**Exercise goal:**
Line count for the string "Expand": give the number of lines in the data below that contain it, and nothing more.
[Data in this exercise — start]
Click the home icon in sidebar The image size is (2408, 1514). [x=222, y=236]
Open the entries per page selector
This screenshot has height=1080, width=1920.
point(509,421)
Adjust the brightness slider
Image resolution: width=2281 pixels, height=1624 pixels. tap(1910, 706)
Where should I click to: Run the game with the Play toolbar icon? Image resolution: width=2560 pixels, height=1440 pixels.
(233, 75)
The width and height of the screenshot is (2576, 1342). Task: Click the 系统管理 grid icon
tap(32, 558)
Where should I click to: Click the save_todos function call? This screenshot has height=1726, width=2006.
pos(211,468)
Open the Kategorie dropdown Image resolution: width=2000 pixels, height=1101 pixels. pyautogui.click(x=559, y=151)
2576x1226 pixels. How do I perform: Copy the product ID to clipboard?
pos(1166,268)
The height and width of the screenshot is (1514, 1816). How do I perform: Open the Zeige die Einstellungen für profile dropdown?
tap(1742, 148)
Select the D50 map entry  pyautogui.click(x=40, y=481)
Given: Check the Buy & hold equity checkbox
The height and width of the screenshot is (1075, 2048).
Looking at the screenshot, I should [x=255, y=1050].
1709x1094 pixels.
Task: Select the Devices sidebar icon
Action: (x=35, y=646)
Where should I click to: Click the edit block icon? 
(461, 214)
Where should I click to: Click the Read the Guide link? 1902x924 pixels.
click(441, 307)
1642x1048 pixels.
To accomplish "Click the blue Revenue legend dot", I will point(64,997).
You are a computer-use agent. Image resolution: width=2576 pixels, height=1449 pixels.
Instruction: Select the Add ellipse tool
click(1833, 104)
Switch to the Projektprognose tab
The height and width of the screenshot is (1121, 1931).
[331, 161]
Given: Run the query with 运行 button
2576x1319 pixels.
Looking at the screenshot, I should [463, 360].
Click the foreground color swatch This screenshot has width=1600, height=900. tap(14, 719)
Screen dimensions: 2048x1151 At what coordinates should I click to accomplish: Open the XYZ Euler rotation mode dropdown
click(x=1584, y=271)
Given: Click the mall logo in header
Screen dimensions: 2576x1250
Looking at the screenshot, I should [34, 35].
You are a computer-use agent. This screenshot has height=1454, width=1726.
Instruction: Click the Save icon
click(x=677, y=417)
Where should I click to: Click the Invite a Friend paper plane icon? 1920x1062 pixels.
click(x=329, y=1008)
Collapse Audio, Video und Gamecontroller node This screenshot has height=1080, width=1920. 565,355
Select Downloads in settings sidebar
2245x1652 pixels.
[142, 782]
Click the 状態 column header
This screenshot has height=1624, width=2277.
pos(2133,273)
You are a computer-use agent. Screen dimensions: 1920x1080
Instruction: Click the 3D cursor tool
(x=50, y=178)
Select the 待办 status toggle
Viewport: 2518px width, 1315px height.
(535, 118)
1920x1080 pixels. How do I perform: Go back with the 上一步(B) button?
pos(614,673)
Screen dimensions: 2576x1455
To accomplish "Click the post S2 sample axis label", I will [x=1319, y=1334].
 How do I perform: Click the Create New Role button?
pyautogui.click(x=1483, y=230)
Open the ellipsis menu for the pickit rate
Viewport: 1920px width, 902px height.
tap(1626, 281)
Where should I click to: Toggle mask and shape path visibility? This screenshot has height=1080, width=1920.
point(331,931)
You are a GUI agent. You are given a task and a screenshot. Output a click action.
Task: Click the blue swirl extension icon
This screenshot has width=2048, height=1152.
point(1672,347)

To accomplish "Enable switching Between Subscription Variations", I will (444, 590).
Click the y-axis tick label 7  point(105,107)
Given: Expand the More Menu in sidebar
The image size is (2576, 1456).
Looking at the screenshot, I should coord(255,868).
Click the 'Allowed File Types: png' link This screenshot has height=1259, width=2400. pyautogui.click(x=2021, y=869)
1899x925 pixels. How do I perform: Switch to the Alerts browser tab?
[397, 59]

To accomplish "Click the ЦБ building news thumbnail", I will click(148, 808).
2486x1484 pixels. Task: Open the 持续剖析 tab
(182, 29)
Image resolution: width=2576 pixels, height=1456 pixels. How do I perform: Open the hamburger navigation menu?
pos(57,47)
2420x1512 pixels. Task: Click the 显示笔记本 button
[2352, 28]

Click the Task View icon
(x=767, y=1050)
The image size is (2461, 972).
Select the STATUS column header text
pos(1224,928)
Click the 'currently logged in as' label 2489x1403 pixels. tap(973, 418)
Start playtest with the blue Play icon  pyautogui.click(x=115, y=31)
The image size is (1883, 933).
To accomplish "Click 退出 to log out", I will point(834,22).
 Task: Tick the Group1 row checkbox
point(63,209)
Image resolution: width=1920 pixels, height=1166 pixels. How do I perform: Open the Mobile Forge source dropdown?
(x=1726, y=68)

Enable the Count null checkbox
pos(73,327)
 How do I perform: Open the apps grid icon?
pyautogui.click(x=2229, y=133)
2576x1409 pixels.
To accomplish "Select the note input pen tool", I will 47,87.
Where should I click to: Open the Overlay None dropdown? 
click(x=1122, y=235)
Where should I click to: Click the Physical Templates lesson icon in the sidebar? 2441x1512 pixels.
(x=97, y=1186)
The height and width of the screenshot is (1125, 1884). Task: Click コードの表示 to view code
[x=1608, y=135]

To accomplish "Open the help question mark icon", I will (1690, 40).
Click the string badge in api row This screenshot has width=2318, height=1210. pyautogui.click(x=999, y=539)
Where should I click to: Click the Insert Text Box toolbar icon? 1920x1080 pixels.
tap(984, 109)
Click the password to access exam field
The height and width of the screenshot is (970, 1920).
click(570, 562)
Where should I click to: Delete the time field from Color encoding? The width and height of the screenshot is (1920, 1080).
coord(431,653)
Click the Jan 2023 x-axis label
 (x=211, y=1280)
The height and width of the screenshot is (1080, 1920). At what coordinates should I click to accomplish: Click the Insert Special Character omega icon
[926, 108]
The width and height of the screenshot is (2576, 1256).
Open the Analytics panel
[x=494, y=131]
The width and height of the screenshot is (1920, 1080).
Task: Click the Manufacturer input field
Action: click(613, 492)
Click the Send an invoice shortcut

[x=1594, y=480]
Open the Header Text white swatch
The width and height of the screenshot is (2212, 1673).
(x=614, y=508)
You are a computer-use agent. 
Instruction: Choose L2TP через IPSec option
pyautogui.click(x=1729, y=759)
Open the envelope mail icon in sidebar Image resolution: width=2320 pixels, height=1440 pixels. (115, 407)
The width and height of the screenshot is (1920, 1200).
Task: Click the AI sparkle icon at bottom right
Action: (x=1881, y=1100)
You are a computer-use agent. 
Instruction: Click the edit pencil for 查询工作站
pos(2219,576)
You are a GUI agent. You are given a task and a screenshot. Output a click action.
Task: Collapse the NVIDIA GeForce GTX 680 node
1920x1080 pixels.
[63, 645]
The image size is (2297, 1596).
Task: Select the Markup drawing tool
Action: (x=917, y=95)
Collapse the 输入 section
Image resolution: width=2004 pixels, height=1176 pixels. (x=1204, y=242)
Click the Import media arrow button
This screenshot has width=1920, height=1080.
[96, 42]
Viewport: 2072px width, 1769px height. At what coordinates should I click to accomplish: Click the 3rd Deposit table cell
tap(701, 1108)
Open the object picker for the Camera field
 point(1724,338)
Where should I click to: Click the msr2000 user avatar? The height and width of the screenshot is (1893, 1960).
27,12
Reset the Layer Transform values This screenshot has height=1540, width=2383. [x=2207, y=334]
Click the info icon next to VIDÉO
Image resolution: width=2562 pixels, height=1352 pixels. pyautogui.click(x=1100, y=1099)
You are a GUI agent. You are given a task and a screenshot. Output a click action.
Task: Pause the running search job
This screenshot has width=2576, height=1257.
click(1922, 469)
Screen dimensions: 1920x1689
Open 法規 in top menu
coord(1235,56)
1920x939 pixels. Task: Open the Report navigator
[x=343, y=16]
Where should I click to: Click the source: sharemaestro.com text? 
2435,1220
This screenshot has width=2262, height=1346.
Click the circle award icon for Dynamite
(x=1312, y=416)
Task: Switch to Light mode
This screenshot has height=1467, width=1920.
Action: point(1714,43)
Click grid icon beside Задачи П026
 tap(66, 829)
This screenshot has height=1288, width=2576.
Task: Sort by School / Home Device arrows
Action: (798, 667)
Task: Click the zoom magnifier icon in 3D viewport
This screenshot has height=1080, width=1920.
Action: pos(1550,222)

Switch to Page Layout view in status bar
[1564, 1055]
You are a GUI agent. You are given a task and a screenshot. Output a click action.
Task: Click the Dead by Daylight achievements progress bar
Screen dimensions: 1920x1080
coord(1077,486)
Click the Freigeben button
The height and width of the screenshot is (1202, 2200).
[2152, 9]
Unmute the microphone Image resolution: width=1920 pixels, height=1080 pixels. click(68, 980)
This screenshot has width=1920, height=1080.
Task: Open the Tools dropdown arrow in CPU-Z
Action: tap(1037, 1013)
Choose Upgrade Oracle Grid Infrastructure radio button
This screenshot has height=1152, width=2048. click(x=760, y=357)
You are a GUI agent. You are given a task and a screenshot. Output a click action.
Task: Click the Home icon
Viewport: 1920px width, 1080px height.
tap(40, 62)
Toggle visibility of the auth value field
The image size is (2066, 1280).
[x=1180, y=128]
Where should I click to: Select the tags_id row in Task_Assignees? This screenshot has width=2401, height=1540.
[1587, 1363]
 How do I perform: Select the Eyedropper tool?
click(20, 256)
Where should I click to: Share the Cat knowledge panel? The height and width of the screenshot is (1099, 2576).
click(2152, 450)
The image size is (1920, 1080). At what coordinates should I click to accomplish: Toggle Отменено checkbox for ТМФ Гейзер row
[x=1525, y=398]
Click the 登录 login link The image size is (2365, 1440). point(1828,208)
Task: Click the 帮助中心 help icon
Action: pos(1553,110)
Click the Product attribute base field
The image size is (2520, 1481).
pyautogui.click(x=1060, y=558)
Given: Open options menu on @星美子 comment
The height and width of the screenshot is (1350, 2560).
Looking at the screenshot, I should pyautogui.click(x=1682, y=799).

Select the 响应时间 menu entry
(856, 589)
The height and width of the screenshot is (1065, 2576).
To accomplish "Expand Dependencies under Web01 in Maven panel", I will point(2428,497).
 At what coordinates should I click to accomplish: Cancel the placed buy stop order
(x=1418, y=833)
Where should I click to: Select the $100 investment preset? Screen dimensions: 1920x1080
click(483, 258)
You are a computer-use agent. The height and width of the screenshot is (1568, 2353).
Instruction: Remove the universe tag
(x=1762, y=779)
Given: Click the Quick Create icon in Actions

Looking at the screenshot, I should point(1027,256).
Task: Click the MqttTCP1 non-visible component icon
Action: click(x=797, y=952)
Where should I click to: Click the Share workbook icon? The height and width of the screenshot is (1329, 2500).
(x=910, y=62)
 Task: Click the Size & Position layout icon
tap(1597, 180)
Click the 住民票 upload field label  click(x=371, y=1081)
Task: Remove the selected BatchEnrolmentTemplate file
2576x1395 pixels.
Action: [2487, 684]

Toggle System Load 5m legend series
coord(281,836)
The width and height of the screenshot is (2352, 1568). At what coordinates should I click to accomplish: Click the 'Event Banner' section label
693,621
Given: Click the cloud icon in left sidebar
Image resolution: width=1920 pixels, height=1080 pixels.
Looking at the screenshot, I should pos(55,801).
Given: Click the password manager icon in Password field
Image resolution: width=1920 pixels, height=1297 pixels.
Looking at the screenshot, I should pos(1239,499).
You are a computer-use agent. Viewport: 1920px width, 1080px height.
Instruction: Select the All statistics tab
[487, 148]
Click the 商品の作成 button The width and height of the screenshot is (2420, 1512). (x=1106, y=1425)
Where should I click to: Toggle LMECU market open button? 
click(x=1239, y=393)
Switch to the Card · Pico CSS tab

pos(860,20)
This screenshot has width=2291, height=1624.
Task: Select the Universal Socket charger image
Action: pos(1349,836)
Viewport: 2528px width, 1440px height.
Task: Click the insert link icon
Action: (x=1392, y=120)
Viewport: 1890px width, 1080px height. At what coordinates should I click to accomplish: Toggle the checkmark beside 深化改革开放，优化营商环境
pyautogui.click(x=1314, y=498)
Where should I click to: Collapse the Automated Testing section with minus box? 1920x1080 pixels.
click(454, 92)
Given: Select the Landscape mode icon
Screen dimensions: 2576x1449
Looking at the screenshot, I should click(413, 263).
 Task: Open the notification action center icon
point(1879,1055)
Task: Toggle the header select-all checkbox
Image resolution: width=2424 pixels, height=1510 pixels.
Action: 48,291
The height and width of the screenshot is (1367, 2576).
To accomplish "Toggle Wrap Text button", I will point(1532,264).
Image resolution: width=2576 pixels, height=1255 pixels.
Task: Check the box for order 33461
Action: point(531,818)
[Data in this exercise — finish]
**Answer for this exercise:**
2